[About this exercise]
Reproduce the passage of the Swift Energy update from "The Company is" up to and including "November 1, 2017.", substituting "South Louisiana" for every occurrence of "Central Louisiana".

[Text shown]
▬▬▬▬▬▬▬▬▬▬
In the Lake Washington field in Plaquemines Parish, LA, the Company continued its ongoing production optimization program, performing 35 production optimization projects during the quarter and adding 62,000 Boe of production. Additionally, the planned 20 well recompletion program for 2014 began during the second quarter at Lake Washington.

Potential Transactions

The Company is currently engaged in negotiations regarding a joint venture arrangement for a portion of our natural gas properties in the Eagle Ford area, principally our natural gas properties in the Fasken area.

Swift Energy is also negotiating with prospective buyers to sell some or all of our Austin Chalk and Wilcox assets in Central Louisiana and expects to either complete a sale of some or all of these properties or pursue an ongoing development plan of its own.

Borrowing Base Reaffirmed

After a regularly scheduled semi-annual review by its 11 member bank group, Swift Energy’s borrowing base and commitment amount of $450 million was reaffirmed under its revolving credit facility effective April 30, 2014. The credit facility matures on November 1, 2017.

Price Risk Management

Swift Energy has entered into hedging transactions for the remainder of 2014 covering 12.2 Bcf of natural gas production and approximately 0.3 MMbbls of crude oil production. On an ongoing basis, details of Swift Energy’s complete price risk management activities can be found on the Company’s website (www.swiftenergy.com).

Earnings Conference Call

Swift Energy will conduct a live conference call today, May 1, at 10:00 a.m. EDT to discuss first quarter 2014 financial results and second quarter 2014 financial and operational guidance. To participate in this conference call, dial 973-339-3086 five to ten minutes before the scheduled start time and indicate your intention to participate in the Swift Energy conference call. A digital replay of the call will be available later on May 1 until May 8, by dialing 855-859-2056 and using Conference ID # 23346137. Additionally, the conference call will be available over the Internet by accessing the Company’s website at www.swiftenergy.com and by clicking on the event hyperlink. This webcast will be available online and archived at the Company’s website.
▬▬▬▬▬▬▬▬▬▬
[Recorded information]
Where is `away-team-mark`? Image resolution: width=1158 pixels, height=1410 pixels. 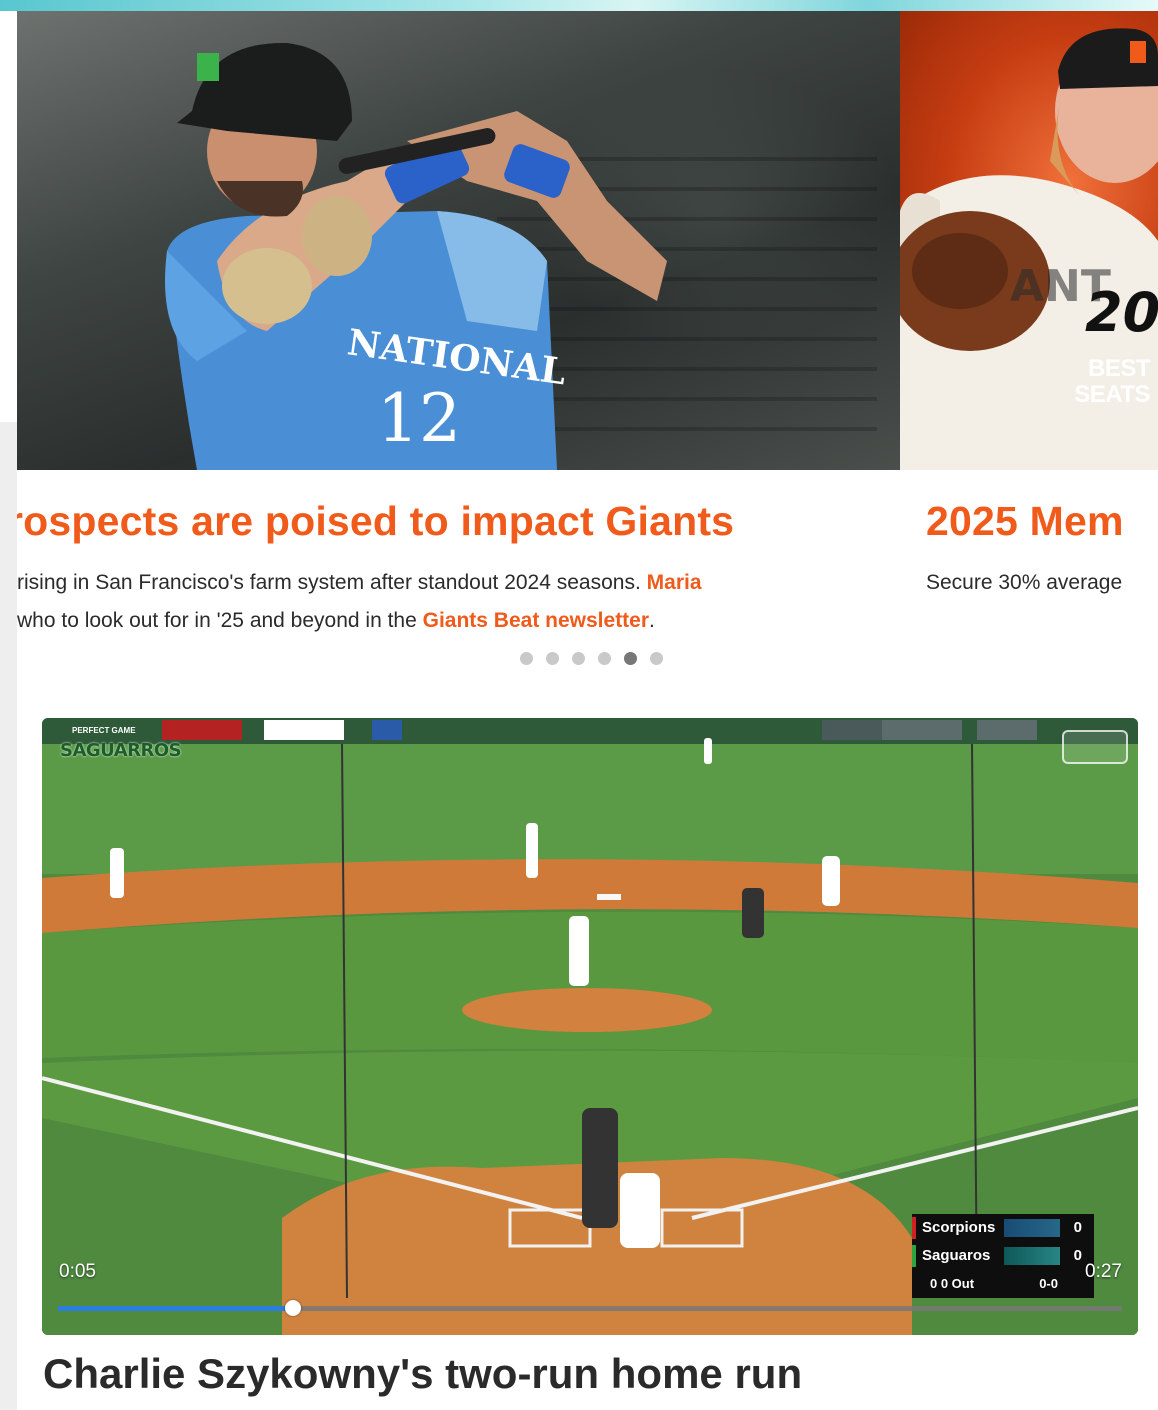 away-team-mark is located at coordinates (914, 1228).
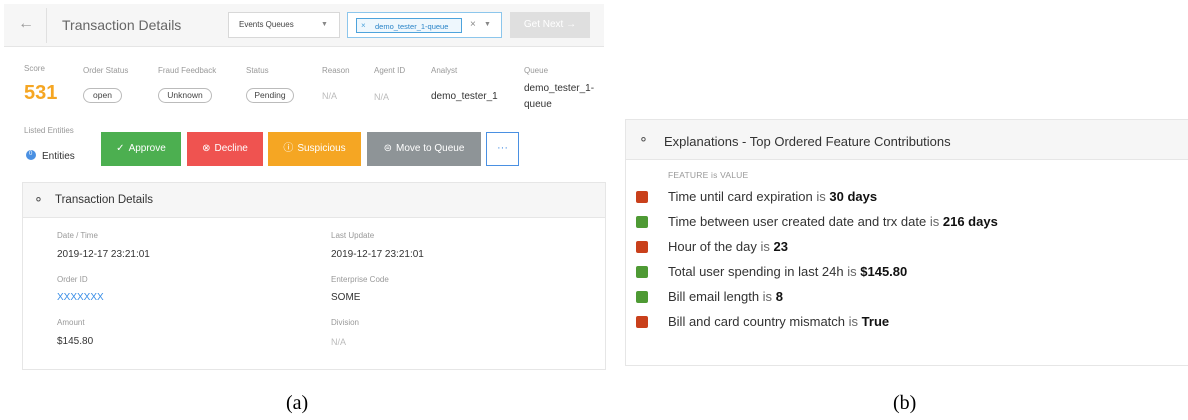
▬▬▬▬▬▬▬▬▬▬
[Answer space]
The Company is currently engaged in negotiations regarding a joint venture arrangement for a portion of our natural gas properties in the Eagle Ford area, principally our natural gas properties in the Fasken area.

Swift Energy is also negotiating with prospective buyers to sell some or all of our Austin Chalk and Wilcox assets in South Louisiana and expects to either complete a sale of some or all of these properties or pursue an ongoing development plan of its own.

Borrowing Base Reaffirmed

After a regularly scheduled semi-annual review by its 11 member bank group, Swift Energy’s borrowing base and commitment amount of $450 million was reaffirmed under its revolving credit facility effective April 30, 2014. The credit facility matures on November 1, 2017.